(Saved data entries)

----------------------------------------

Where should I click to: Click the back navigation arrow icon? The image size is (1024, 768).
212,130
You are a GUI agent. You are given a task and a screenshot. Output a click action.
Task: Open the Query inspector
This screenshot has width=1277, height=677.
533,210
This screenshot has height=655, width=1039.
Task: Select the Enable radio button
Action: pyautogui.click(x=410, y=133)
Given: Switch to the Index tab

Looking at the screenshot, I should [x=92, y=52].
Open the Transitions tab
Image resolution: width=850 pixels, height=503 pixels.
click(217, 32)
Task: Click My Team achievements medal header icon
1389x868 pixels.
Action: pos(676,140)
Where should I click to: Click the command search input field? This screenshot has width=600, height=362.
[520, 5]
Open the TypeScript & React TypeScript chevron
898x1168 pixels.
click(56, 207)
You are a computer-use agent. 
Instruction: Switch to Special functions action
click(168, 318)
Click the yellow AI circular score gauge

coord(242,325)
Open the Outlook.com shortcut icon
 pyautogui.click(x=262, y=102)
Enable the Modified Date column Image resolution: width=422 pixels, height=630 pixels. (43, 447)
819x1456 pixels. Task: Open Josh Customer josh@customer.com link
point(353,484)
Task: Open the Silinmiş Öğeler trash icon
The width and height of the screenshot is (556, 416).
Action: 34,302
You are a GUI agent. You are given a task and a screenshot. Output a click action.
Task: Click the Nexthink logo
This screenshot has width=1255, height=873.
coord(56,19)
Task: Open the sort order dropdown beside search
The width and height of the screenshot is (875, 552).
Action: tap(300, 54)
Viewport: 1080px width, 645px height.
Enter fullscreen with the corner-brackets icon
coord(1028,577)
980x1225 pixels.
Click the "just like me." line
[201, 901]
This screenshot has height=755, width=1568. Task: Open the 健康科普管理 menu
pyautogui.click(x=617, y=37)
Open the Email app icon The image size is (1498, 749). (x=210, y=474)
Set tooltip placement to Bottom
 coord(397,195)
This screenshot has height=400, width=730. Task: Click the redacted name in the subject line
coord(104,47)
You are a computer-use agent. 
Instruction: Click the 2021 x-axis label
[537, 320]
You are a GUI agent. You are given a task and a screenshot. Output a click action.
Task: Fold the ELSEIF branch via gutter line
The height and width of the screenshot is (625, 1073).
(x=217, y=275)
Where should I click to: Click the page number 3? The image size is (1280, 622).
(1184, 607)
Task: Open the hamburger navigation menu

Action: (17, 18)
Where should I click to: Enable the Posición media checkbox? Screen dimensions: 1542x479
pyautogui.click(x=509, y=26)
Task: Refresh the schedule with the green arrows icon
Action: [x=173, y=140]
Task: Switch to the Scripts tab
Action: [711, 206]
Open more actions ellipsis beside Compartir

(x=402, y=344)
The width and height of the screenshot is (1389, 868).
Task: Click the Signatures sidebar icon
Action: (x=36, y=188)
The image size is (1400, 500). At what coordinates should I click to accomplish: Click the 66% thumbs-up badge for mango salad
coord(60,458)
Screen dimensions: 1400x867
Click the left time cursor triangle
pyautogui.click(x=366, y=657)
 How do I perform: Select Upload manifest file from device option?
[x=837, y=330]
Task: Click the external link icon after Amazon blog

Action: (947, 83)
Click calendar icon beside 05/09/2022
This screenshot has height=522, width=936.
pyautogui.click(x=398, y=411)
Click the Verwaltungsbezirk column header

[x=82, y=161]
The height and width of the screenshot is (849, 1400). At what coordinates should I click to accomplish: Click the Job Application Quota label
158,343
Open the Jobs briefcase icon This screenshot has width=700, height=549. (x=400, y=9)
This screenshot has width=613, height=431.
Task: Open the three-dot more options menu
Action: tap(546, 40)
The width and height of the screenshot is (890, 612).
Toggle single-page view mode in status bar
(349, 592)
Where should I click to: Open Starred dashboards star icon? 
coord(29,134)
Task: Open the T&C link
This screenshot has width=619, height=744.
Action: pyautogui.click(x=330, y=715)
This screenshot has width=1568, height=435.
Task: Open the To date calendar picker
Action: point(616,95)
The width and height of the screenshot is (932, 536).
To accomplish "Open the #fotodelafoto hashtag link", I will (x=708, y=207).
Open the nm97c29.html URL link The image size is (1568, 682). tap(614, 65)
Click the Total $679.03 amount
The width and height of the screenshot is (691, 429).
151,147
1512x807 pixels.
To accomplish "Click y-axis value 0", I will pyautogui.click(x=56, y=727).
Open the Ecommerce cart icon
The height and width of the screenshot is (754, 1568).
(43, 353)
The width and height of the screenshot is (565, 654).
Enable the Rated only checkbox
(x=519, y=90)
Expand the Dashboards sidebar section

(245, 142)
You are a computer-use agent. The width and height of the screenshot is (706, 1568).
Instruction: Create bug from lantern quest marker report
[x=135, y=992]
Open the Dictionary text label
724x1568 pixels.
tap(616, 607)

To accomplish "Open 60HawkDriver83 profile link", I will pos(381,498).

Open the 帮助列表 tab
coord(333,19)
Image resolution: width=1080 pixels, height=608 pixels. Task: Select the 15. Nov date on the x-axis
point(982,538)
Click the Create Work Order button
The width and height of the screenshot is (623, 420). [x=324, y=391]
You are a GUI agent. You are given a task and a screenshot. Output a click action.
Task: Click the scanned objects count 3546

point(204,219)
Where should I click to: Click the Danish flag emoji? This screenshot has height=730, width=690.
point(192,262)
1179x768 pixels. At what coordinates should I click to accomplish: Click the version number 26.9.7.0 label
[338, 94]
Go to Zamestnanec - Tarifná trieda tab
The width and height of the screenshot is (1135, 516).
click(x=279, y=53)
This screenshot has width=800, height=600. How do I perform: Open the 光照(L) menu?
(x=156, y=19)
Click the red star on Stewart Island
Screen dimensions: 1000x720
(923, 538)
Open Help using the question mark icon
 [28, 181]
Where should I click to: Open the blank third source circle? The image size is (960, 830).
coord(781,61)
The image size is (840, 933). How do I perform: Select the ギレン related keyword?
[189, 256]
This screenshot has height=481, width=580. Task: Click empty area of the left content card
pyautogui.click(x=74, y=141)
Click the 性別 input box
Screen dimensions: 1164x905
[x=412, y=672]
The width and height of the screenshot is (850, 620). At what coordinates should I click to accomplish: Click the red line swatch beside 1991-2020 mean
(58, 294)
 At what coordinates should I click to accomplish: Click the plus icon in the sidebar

----------------------------------------

(Task to complete) Write out each entry exactly, and omit nothing.

(Response)
Where should I click to: Click the back navigation arrow icon? The image size is (1024, 768).
212,130
You are a GUI agent. You are given a task and a screenshot. Output a click action.
Task: Open the Query inspector
This screenshot has width=1277, height=677.
533,210
This screenshot has height=655, width=1039.
Task: Select the Enable radio button
Action: pyautogui.click(x=410, y=133)
Given: Switch to the Index tab

Looking at the screenshot, I should [x=92, y=52].
Open the Transitions tab
Image resolution: width=850 pixels, height=503 pixels.
click(217, 32)
Task: Click My Team achievements medal header icon
1389x868 pixels.
Action: pos(676,140)
Where should I click to: Click the command search input field? This screenshot has width=600, height=362.
[520, 5]
Open the TypeScript & React TypeScript chevron
898x1168 pixels.
click(56, 207)
You are a computer-use agent. 
Instruction: Switch to Special functions action
click(168, 318)
Click the yellow AI circular score gauge

coord(242,325)
Open the Outlook.com shortcut icon
 pyautogui.click(x=262, y=102)
Enable the Modified Date column Image resolution: width=422 pixels, height=630 pixels. (43, 447)
819x1456 pixels. Task: Open Josh Customer josh@customer.com link
point(353,484)
Task: Open the Silinmiş Öğeler trash icon
The width and height of the screenshot is (556, 416).
Action: 34,302
You are a GUI agent. You are given a task and a screenshot. Output a click action.
Task: Click the Nexthink logo
This screenshot has width=1255, height=873.
coord(56,19)
Task: Open the sort order dropdown beside search
The width and height of the screenshot is (875, 552).
Action: tap(300, 54)
Viewport: 1080px width, 645px height.
Enter fullscreen with the corner-brackets icon
coord(1028,577)
980x1225 pixels.
Click the "just like me." line
[201, 901]
This screenshot has height=755, width=1568. Task: Open the 健康科普管理 menu
pyautogui.click(x=617, y=37)
Open the Email app icon The image size is (1498, 749). (x=210, y=474)
Set tooltip placement to Bottom
 coord(397,195)
This screenshot has height=400, width=730. Task: Click the redacted name in the subject line
coord(104,47)
You are a computer-use agent. 
Instruction: Click the 2021 x-axis label
[537, 320]
You are a GUI agent. You are given a task and a screenshot. Output a click action.
Task: Fold the ELSEIF branch via gutter line
The height and width of the screenshot is (625, 1073).
(x=217, y=275)
Where should I click to: Click the page number 3? The image size is (1280, 622).
(1184, 607)
Task: Open the hamburger navigation menu

Action: (17, 18)
Where should I click to: Enable the Posición media checkbox? Screen dimensions: 1542x479
pyautogui.click(x=509, y=26)
Task: Refresh the schedule with the green arrows icon
Action: [x=173, y=140]
Task: Switch to the Scripts tab
Action: [711, 206]
Open more actions ellipsis beside Compartir

(x=402, y=344)
The width and height of the screenshot is (1389, 868).
Task: Click the Signatures sidebar icon
Action: (x=36, y=188)
The image size is (1400, 500). At what coordinates should I click to accomplish: Click the 66% thumbs-up badge for mango salad
coord(60,458)
Screen dimensions: 1400x867
Click the left time cursor triangle
pyautogui.click(x=366, y=657)
 How do I perform: Select Upload manifest file from device option?
[x=837, y=330]
Task: Click the external link icon after Amazon blog

Action: (947, 83)
Click calendar icon beside 05/09/2022
This screenshot has height=522, width=936.
pyautogui.click(x=398, y=411)
Click the Verwaltungsbezirk column header

[x=82, y=161]
The height and width of the screenshot is (849, 1400). At what coordinates should I click to accomplish: Click the Job Application Quota label
158,343
Open the Jobs briefcase icon This screenshot has width=700, height=549. (x=400, y=9)
This screenshot has width=613, height=431.
Task: Open the three-dot more options menu
Action: tap(546, 40)
The width and height of the screenshot is (890, 612).
Toggle single-page view mode in status bar
(349, 592)
Where should I click to: Open Starred dashboards star icon? 
coord(29,134)
Task: Open the T&C link
This screenshot has width=619, height=744.
Action: pyautogui.click(x=330, y=715)
This screenshot has width=1568, height=435.
Task: Open the To date calendar picker
Action: point(616,95)
The width and height of the screenshot is (932, 536).
To accomplish "Open the #fotodelafoto hashtag link", I will (x=708, y=207).
Open the nm97c29.html URL link The image size is (1568, 682). tap(614, 65)
Click the Total $679.03 amount
The width and height of the screenshot is (691, 429).
151,147
1512x807 pixels.
To accomplish "Click y-axis value 0", I will pyautogui.click(x=56, y=727).
Open the Ecommerce cart icon
The height and width of the screenshot is (754, 1568).
(43, 353)
The width and height of the screenshot is (565, 654).
Enable the Rated only checkbox
(x=519, y=90)
Expand the Dashboards sidebar section

(245, 142)
You are a computer-use agent. The width and height of the screenshot is (706, 1568).
Instruction: Create bug from lantern quest marker report
[x=135, y=992]
Open the Dictionary text label
724x1568 pixels.
tap(616, 607)

To accomplish "Open 60HawkDriver83 profile link", I will pos(381,498).

Open the 帮助列表 tab
coord(333,19)
Image resolution: width=1080 pixels, height=608 pixels. Task: Select the 15. Nov date on the x-axis
point(982,538)
Click the Create Work Order button
The width and height of the screenshot is (623, 420). [x=324, y=391]
You are a GUI agent. You are given a task and a screenshot. Output a click action.
Task: Click the scanned objects count 3546

point(204,219)
Where should I click to: Click the Danish flag emoji? This screenshot has height=730, width=690.
point(192,262)
1179x768 pixels. At what coordinates should I click to accomplish: Click the version number 26.9.7.0 label
[338, 94]
Go to Zamestnanec - Tarifná trieda tab
The width and height of the screenshot is (1135, 516).
click(x=279, y=53)
This screenshot has width=800, height=600. How do I perform: Open the 光照(L) menu?
(x=156, y=19)
Click the red star on Stewart Island
Screen dimensions: 1000x720
(923, 538)
Open Help using the question mark icon
 [28, 181]
Where should I click to: Open the blank third source circle? The image size is (960, 830).
coord(781,61)
The image size is (840, 933). How do I perform: Select the ギレン related keyword?
[189, 256]
This screenshot has height=481, width=580. Task: Click empty area of the left content card
pyautogui.click(x=74, y=141)
Click the 性別 input box
Screen dimensions: 1164x905
[x=412, y=672]
The width and height of the screenshot is (850, 620). At what coordinates should I click to accomplish: Click the red line swatch beside 1991-2020 mean
(58, 294)
 At what coordinates should I click to accomplish: Click the plus icon in the sidebar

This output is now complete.